Ever heard of Airén? No? Don’t worry -- not many people have. So what is it? A new brand of fabric conditioner? Nope. A newly discovered moon of Jupiter? Nope. A grape variety? Yup! 

What if I were to tell you that this particular grape’s major claim to fame is that, in 1990 and 2000, it was the grape that occupied the greatest vineyard area in the world? By 2017 it had fallen to the sixth (only the sixth!) most planted variety.

Surprising, then, that it’s little known, or grown, outside Spain.

One reason is that Airén, which is indigenous to Spain, is completely suited to the growing conditions found in La Mancha in particular. It can cope with the rare rainfall, poor soil and few nutrients that this region has to offer. In fact, it’s so well-adapted to these harsh conditions that it’s a bit of a workhorse, giving a lot from being granted little. 

Another reason is that, for the most part, Airén is grown to be distilled into brandy rather than be made into table wine. The production of Spanish brandy increased after WWII when Franco struck a deal with France: France would purchase the brandy in an attempt to help alleviate Spain’s poverty.
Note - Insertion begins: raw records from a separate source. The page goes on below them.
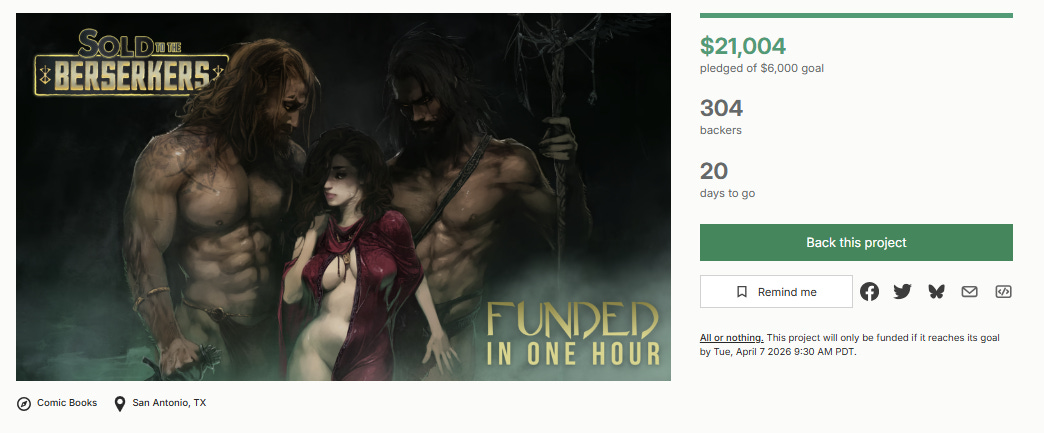The image size is (1044, 433).
Task: Open the All or nothing link
Action: [732, 338]
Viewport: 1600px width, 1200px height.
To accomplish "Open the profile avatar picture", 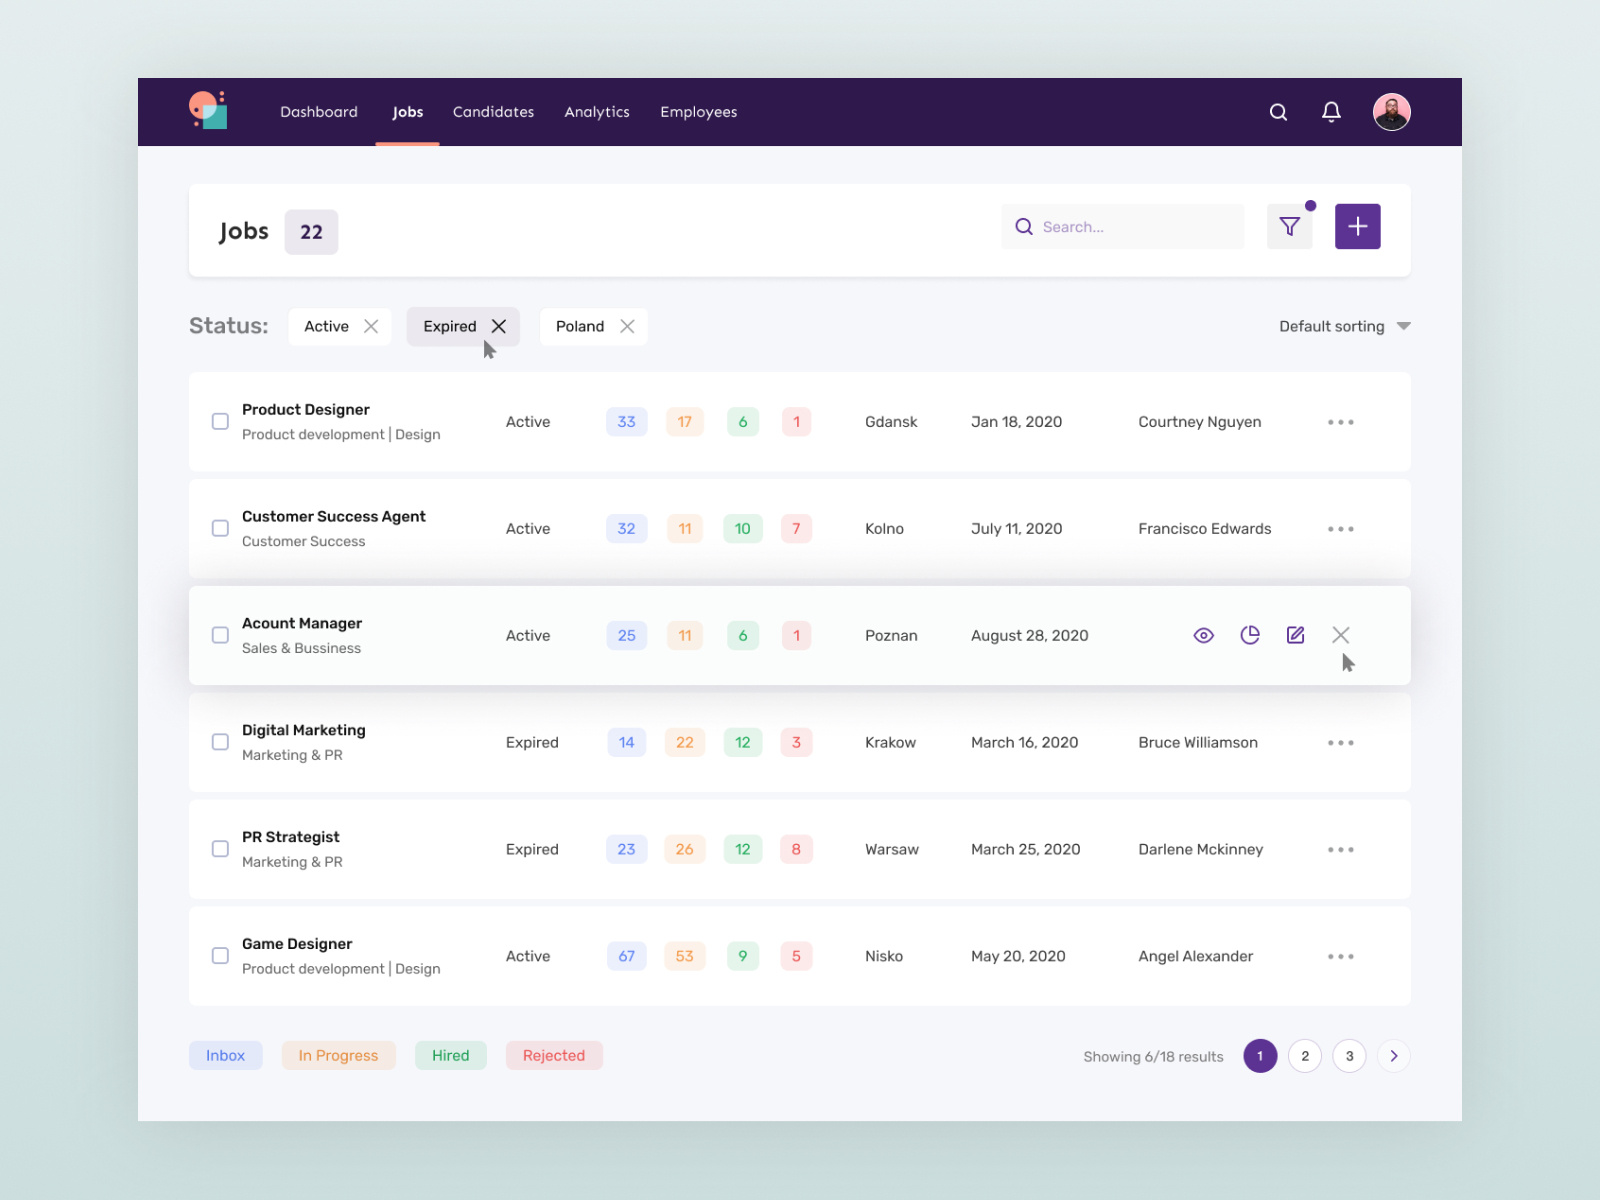I will click(x=1392, y=111).
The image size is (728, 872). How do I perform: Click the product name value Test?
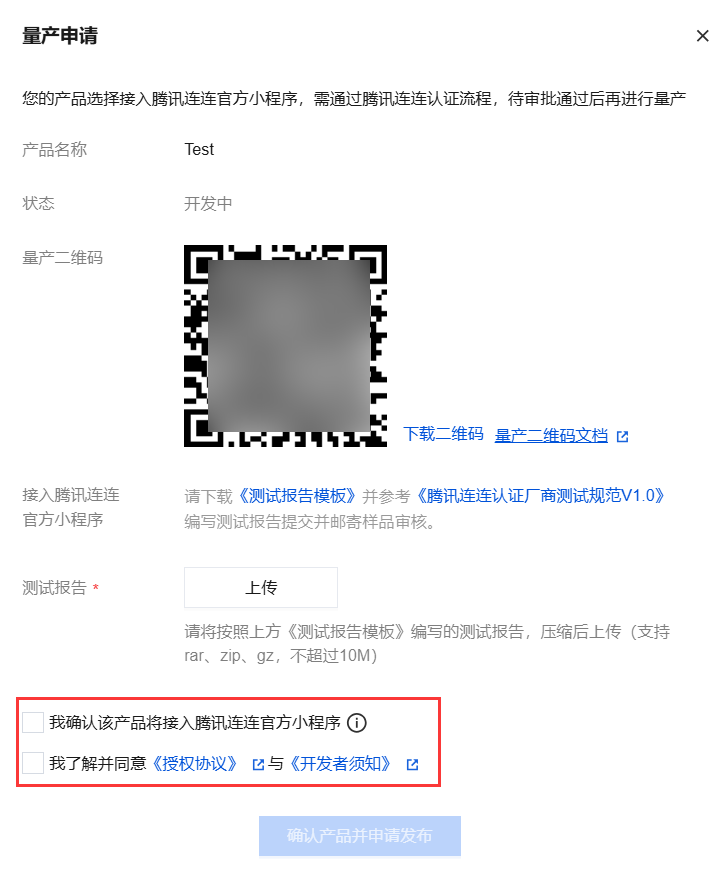tap(199, 149)
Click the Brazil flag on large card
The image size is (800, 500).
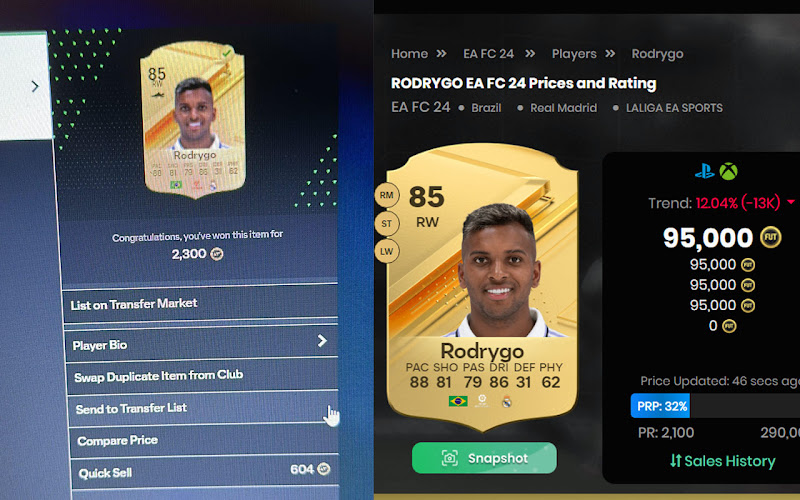tap(458, 402)
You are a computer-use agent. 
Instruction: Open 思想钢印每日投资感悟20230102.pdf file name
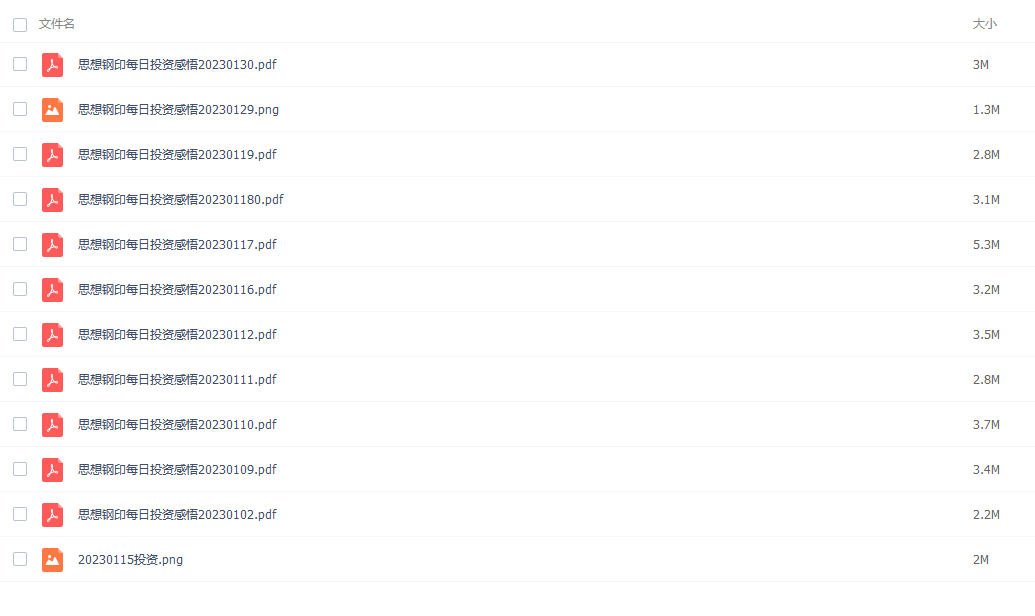point(177,515)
The vast swathes of Airén vines admirably fitted the brandy grape profile. 

Thus was created one of the few exports in Spain’s closed economy of the 1950s. 
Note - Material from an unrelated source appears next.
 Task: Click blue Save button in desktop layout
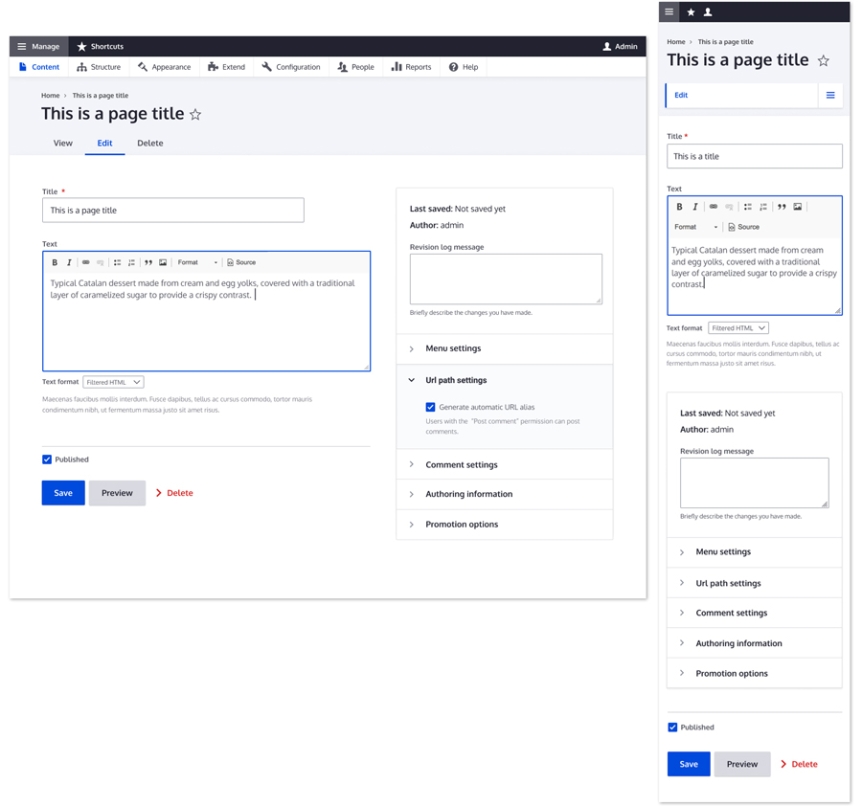63,493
Additionally, any Airén table wine that was made was generally destined for local, domestic consumption, where fermentation took place in traditional earthenware tinajas - a bit hit-and-miss at the best of times - resulting in unreliable (sometimes downright terrible) wine.

As Jane Parkinson comments in her book Wine and Food: “I wouldn’t search too hard for a table wine made from this [variety]. It’s mostly used in the production of Spanish brandy. Let’s hope it stays that way!” Ouch. No wonder then, that the rest of the world either hasn’t heard of Airén or has little regard for it.
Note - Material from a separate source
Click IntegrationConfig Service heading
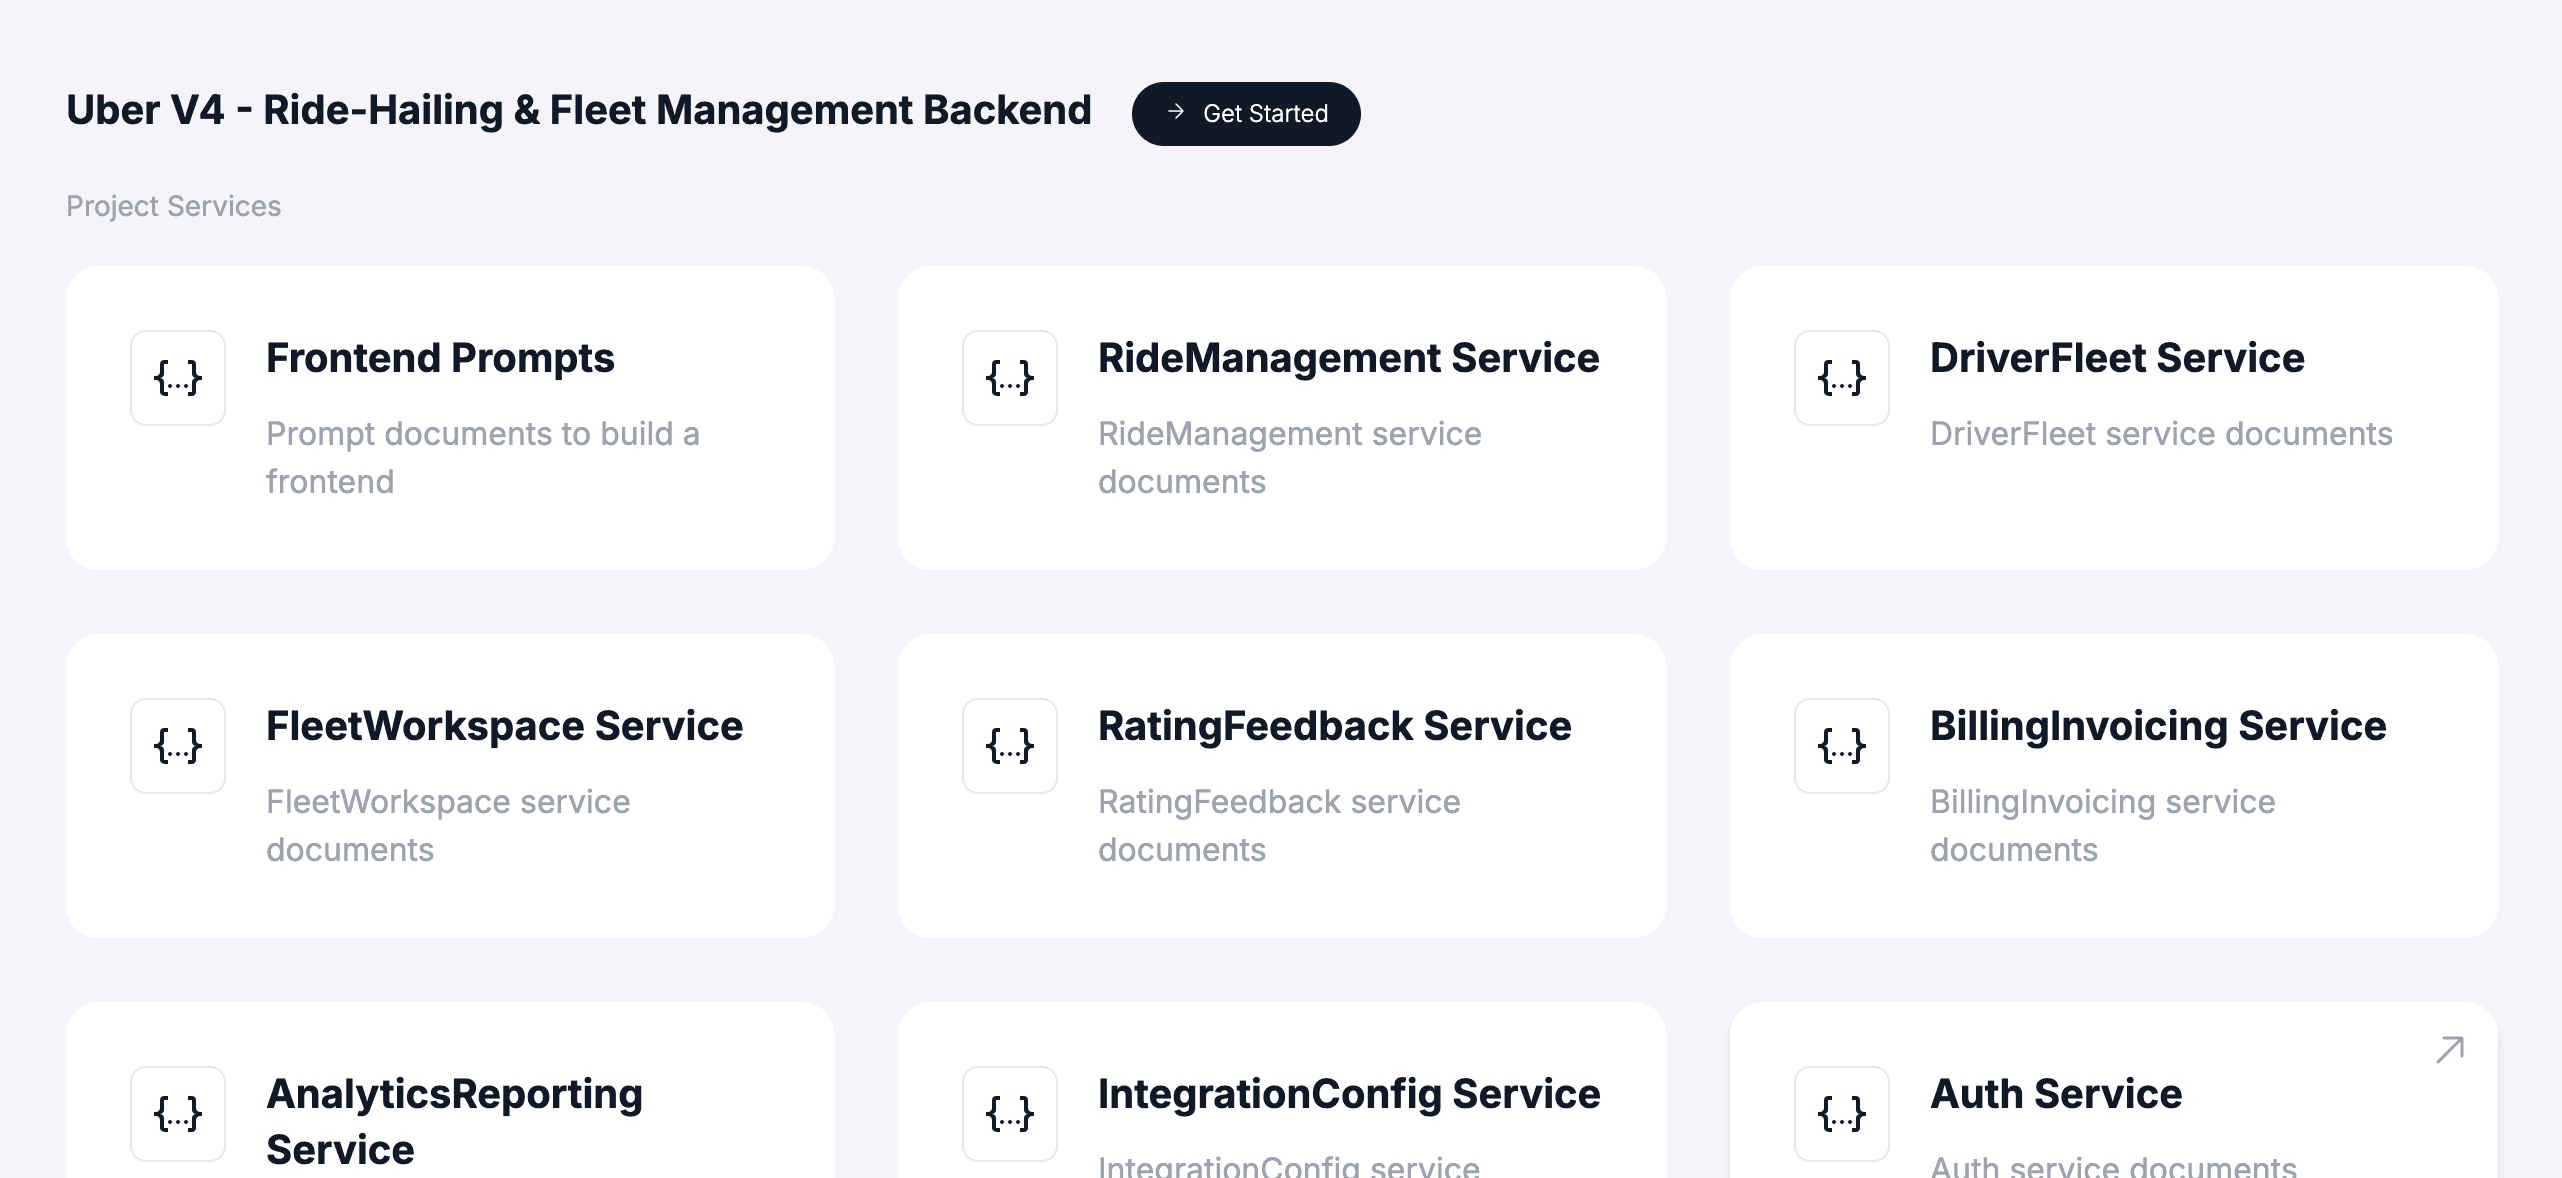This screenshot has width=2562, height=1178. point(1348,1094)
But times, they are a-changing. 

This light-skinned, unassuming white grape has undergone a bit of a renaissance. And this is due in no small part to temperature-controlled fermentation and precise intervention by the winemaker. Gone are the unpredictable outcomes of fermentation in tinajas - vintners can now produce more consistent, marketable results. 

In addition, because restrictions on irrigation were lifted in 1996, winemakers now have more control over what areas can be cultivated. It also means that other white varieties which need more reliable access to moisture, such as Sauvignon Blanc, Torrontes, Verdejo, Viognier, Macabeo and Chardonnay, are being introduced to the area to produce blends with a better balance. These blended varietals can compete with more notable Spanish vinos. 

So, what’s table wine made from Airén like? Bearing in mind some of the negative comments, it makes a pretty respectable, if not entirely elegant, single-varietal wine. Flavours include apple, underpinned by citrusy grapefruit, with hints of pineapple and banana – some also have a nuance of rose. The wine is invariably low in acidity, but you will find a bit of body to it.

Some winemakers have even experimented with oak ageing too, to give a wine with more complexity and unctuous flavours. Airén, blended with other varietals, produces a kaleidoscopic range of aromas and flavours, acidity and body, to satisfy just about every taste. 

So, from being the Cinderella of the Spanish wine world, Airén has joined the Ball, for certain, due to new techniques, legislation and tastes. It is now an attractive wine on its own and a valued component in blended wine. You’d be surprised.